▶ _DIRECTIVE_
Please lay out all of the material below as a Markdown table with two columns, Row and Line, giving each non-blank line its own numbered row and leaving out blank lines.

* * * * *

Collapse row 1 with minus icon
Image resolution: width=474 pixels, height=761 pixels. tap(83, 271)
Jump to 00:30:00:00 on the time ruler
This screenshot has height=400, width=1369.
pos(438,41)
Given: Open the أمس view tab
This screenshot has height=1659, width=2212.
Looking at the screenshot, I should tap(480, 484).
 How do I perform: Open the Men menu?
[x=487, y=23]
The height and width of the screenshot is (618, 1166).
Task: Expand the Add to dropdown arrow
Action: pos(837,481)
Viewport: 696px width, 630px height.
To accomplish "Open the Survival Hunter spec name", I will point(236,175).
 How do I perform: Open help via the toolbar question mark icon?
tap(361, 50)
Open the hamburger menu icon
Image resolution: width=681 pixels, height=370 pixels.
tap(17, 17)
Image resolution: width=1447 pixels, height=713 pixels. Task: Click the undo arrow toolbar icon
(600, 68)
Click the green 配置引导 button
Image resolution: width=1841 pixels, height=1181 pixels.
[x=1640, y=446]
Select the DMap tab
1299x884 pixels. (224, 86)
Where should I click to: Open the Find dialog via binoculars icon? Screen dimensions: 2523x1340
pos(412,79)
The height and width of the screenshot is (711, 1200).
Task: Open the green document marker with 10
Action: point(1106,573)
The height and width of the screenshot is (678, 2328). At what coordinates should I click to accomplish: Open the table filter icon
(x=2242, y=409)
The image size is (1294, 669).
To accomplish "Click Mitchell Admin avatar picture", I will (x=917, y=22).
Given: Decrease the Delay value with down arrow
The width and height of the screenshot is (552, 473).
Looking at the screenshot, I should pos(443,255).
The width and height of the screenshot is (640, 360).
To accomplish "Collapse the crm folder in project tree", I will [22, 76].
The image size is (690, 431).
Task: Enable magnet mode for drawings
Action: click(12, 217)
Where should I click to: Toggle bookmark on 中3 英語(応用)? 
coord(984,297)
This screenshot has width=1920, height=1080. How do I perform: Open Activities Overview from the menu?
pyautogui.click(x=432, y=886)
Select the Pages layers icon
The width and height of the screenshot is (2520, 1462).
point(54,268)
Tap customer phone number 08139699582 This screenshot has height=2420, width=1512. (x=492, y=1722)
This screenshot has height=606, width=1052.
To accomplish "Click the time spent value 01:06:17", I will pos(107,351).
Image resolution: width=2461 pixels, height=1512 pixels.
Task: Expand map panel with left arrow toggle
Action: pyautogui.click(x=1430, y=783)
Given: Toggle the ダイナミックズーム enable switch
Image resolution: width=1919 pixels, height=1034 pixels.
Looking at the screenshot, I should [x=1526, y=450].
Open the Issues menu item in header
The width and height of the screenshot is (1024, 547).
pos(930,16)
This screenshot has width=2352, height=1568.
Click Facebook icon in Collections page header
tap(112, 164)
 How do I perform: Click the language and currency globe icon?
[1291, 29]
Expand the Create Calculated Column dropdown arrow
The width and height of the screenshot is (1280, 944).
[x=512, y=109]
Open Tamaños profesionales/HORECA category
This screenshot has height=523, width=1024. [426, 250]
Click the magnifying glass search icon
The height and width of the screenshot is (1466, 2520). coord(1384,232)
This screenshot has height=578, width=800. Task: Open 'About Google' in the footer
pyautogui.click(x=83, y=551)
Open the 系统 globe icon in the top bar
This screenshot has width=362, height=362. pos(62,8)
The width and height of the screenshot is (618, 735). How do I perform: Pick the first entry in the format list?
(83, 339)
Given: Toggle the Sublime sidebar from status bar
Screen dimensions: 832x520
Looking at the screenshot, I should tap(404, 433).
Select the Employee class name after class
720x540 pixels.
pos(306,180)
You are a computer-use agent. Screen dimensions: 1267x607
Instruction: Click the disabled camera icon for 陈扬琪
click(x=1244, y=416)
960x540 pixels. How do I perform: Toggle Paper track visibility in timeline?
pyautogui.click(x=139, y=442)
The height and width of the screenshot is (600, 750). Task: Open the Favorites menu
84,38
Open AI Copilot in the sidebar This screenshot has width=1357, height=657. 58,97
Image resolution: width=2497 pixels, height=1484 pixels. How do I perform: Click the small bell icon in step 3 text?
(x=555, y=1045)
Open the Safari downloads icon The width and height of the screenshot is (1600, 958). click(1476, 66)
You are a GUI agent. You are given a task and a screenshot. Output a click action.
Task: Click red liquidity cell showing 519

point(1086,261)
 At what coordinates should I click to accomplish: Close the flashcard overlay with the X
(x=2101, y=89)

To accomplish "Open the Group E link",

* * * * *

▶ _SOLUTION_
| Row | Line |
|---|---|
| 1 | Collapse row 1 with minus icon |
| 2 | Image resolution: width=474 pixels, height=761 pixels. tap(83, 271) |
| 3 | Jump to 00:30:00:00 on the time ruler |
| 4 | This screenshot has height=400, width=1369. |
| 5 | pos(438,41) |
| 6 | Given: Open the أمس view tab |
| 7 | This screenshot has height=1659, width=2212. |
| 8 | Looking at the screenshot, I should tap(480, 484). |
| 9 |  How do I perform: Open the Men menu? |
| 10 | [x=487, y=23] |
| 11 | The height and width of the screenshot is (618, 1166). |
| 12 | Task: Expand the Add to dropdown arrow |
| 13 | Action: pos(837,481) |
| 14 | Viewport: 696px width, 630px height. |
| 15 | To accomplish "Open the Survival Hunter spec name", I will point(236,175). |
| 16 |  How do I perform: Open help via the toolbar question mark icon? |
| 17 | tap(361, 50) |
| 18 | Open the hamburger menu icon |
| 19 | Image resolution: width=681 pixels, height=370 pixels. |
| 20 | tap(17, 17) |
| 21 | Image resolution: width=1447 pixels, height=713 pixels. Task: Click the undo arrow toolbar icon |
| 22 | (600, 68) |
| 23 | Click the green 配置引导 button |
| 24 | Image resolution: width=1841 pixels, height=1181 pixels. |
| 25 | [x=1640, y=446] |
| 26 | Select the DMap tab |
| 27 | 1299x884 pixels. (224, 86) |
| 28 | Where should I click to: Open the Find dialog via binoculars icon? Screen dimensions: 2523x1340 |
| 29 | pos(412,79) |
| 30 | The height and width of the screenshot is (711, 1200). |
| 31 | Task: Open the green document marker with 10 |
| 32 | Action: point(1106,573) |
| 33 | The height and width of the screenshot is (678, 2328). At what coordinates should I click to accomplish: Open the table filter icon |
| 34 | (x=2242, y=409) |
| 35 | The image size is (1294, 669). |
| 36 | To accomplish "Click Mitchell Admin avatar picture", I will (x=917, y=22). |
| 37 | Given: Decrease the Delay value with down arrow |
| 38 | The width and height of the screenshot is (552, 473). |
| 39 | Looking at the screenshot, I should pos(443,255). |
| 40 | The width and height of the screenshot is (640, 360). |
| 41 | To accomplish "Collapse the crm folder in project tree", I will [22, 76]. |
| 42 | The image size is (690, 431). |
| 43 | Task: Enable magnet mode for drawings |
| 44 | Action: click(12, 217) |
| 45 | Where should I click to: Toggle bookmark on 中3 英語(応用)?  |
| 46 | coord(984,297) |
| 47 | This screenshot has width=1920, height=1080. How do I perform: Open Activities Overview from the menu? |
| 48 | pyautogui.click(x=432, y=886) |
| 49 | Select the Pages layers icon |
| 50 | The width and height of the screenshot is (2520, 1462). |
| 51 | point(54,268) |
| 52 | Tap customer phone number 08139699582 This screenshot has height=2420, width=1512. (x=492, y=1722) |
| 53 | This screenshot has height=606, width=1052. |
| 54 | To accomplish "Click the time spent value 01:06:17", I will pos(107,351). |
| 55 | Image resolution: width=2461 pixels, height=1512 pixels. |
| 56 | Task: Expand map panel with left arrow toggle |
| 57 | Action: pyautogui.click(x=1430, y=783) |
| 58 | Given: Toggle the ダイナミックズーム enable switch |
| 59 | Image resolution: width=1919 pixels, height=1034 pixels. |
| 60 | Looking at the screenshot, I should [x=1526, y=450]. |
| 61 | Open the Issues menu item in header |
| 62 | The width and height of the screenshot is (1024, 547). |
| 63 | pos(930,16) |
| 64 | This screenshot has width=2352, height=1568. |
| 65 | Click Facebook icon in Collections page header |
| 66 | tap(112, 164) |
| 67 |  How do I perform: Click the language and currency globe icon? |
| 68 | [1291, 29] |
| 69 | Expand the Create Calculated Column dropdown arrow |
| 70 | The width and height of the screenshot is (1280, 944). |
| 71 | [x=512, y=109] |
| 72 | Open Tamaños profesionales/HORECA category |
| 73 | This screenshot has height=523, width=1024. [426, 250] |
| 74 | Click the magnifying glass search icon |
| 75 | The height and width of the screenshot is (1466, 2520). coord(1384,232) |
| 76 | This screenshot has height=578, width=800. Task: Open 'About Google' in the footer |
| 77 | pyautogui.click(x=83, y=551) |
| 78 | Open the 系统 globe icon in the top bar |
| 79 | This screenshot has width=362, height=362. pos(62,8) |
| 80 | The width and height of the screenshot is (618, 735). How do I perform: Pick the first entry in the format list? |
| 81 | (83, 339) |
| 82 | Given: Toggle the Sublime sidebar from status bar |
| 83 | Screen dimensions: 832x520 |
| 84 | Looking at the screenshot, I should tap(404, 433). |
| 85 | Select the Employee class name after class |
| 86 | 720x540 pixels. |
| 87 | pos(306,180) |
| 88 | You are a computer-use agent. Screen dimensions: 1267x607 |
| 89 | Instruction: Click the disabled camera icon for 陈扬琪 |
| 90 | click(x=1244, y=416) |
| 91 | 960x540 pixels. How do I perform: Toggle Paper track visibility in timeline? |
| 92 | pyautogui.click(x=139, y=442) |
| 93 | The height and width of the screenshot is (600, 750). Task: Open the Favorites menu |
| 94 | 84,38 |
| 95 | Open AI Copilot in the sidebar This screenshot has width=1357, height=657. 58,97 |
| 96 | Image resolution: width=2497 pixels, height=1484 pixels. How do I perform: Click the small bell icon in step 3 text? |
| 97 | (x=555, y=1045) |
| 98 | Open the Safari downloads icon The width and height of the screenshot is (1600, 958). click(1476, 66) |
| 99 | You are a GUI agent. You are given a task and a screenshot. Output a click action. |
| 100 | Task: Click red liquidity cell showing 519 |
| 101 | point(1086,261) |
| 102 |  At what coordinates should I click to accomplish: Close the flashcard overlay with the X |
| 103 | (x=2101, y=89) |
| 104 | To accomplish "Open the Group E link", |